→ ОТРЫВОК:
━━━━
Игорь Неверли, вспоминая год, когда он обучал сирот столярному делу в Нашем доме, сказал: «Марина проходила через мир детей в своем черном платье с жестким воротничком и накрахмаленными манжетами, будто облаченная в броню, защищающую и от внешнего мира, и от нее самой, будто монахиня в черном одеянии, будто женщина-судья в черной мантии. Она мягко улыбалась детям, которые подходили к ней поделиться своими, пусть маленькими, но настоящими проблемами, однако улыбка эта не шла ее строгим узким губам. У нее случались минуты безудержной веселости, но она была лишена чувства юмора. Ее пронзительный сосредоточенный взгляд замечал то, чего не замечали мы, но говорить внятно, как Корчак, она не умела. Я не встречал никого столь одинокого и отчужденного от всех».
Неверли вспоминает, как однажды задержался в мастерской до поздней ночи, заканчивая комод, пасхальный подарок интернату, и Марина пришла в ярость, когда он ушел спать, не подметя мастерскую. Она сама прибрала там, а потом держалась с ним настолько враждебно, что он был вынужден покинуть интернат. И только год спустя, когда он зашел повидать детей в тот день, когда там был Корчак, она не отказалась пожать ему руку по-дружески.
━━━━
→ ИСХОДНЫЕ ДАННЫЕ:

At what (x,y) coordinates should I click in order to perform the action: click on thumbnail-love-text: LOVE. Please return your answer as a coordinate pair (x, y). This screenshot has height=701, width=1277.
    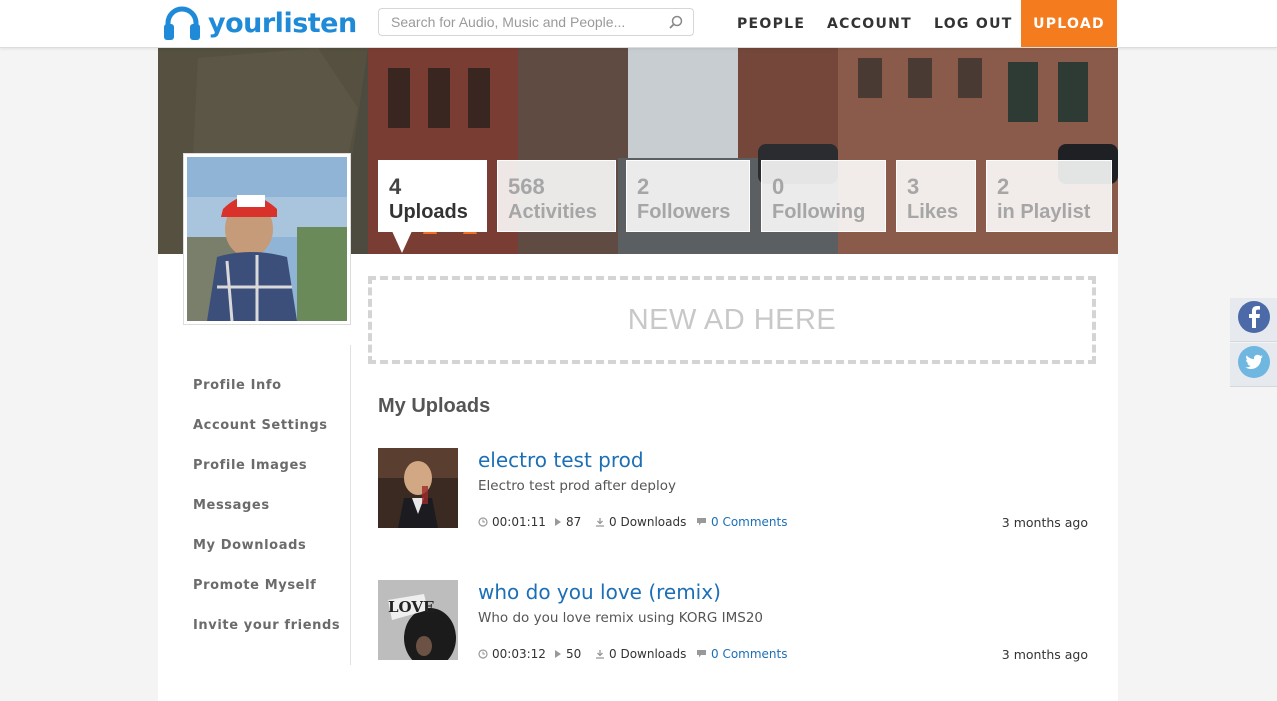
━━━━
→ СПИСОК ЗАДАНИЙ:
1. Перепишите часть отрывка, начиная с «Неверли вспоминает, как» и заканчивая «ему руку по-дружески.», и переименуйте в ней «комод» в «шкаф».
2. Чему Игорь Неверли обучал сирот в Нашем доме, судя по отрывку?
3. Продолжите отрывок о Неверли и Марине после его последней фразы.

→ ОТВЕТЫ К ЗАДАНИЯМ:
1.
Неверли вспоминает, как однажды задержался в мастерской до поздней ночи, заканчивая шкаф, пасхальный подарок интернату, и Марина пришла в ярость, когда он ушел спать, не подметя мастерскую. Она сама прибрала там, а потом держалась с ним настолько враждебно, что он был вынужден покинуть интернат. И только год спустя, когда он зашел повидать детей в тот день, когда там был Корчак, она не отказалась пожать ему руку по-дружески.

2. Столярному делу.

3.
Дети Нашего дома прилипали к окнам, ожидая Корчака, или толпились у ворот. Мальчик намеревался продать выпавший зуб; девочка постарше хотела с его помощью получить разрешение в следующий раз подстричься в модной парикмахерской; прочие надеялись прокатиться у него на закорках или заглянуть в его карманы в поисках леденцов, которые он всегда носил с собой. Иногда Корчак приходил пораньше поговорить с Мариной и ее помощницами, похвастать, что он прошел весь путь от Белян пешком, чтобы сэкономить на трамвайном билете. Он садился на крыльце отдохнуть и сообщал, что он к тому же сэкономил порядочную сумму, прочитав все газеты в маленьком кафе на Мар-шалковской, в которое зашел по дороге.
«Я не стану желать вам доброго здоровья, — говорил он сторожу Владиславу Чихочу, который всегда ждал его с таким же нетерпением, что и дети. — Скажитесь больным и ложитесь в постель, вы чересчур много работаете. — И добавлял: — Только ничего серьезного. Скажем, простуда или что-то в этом духе».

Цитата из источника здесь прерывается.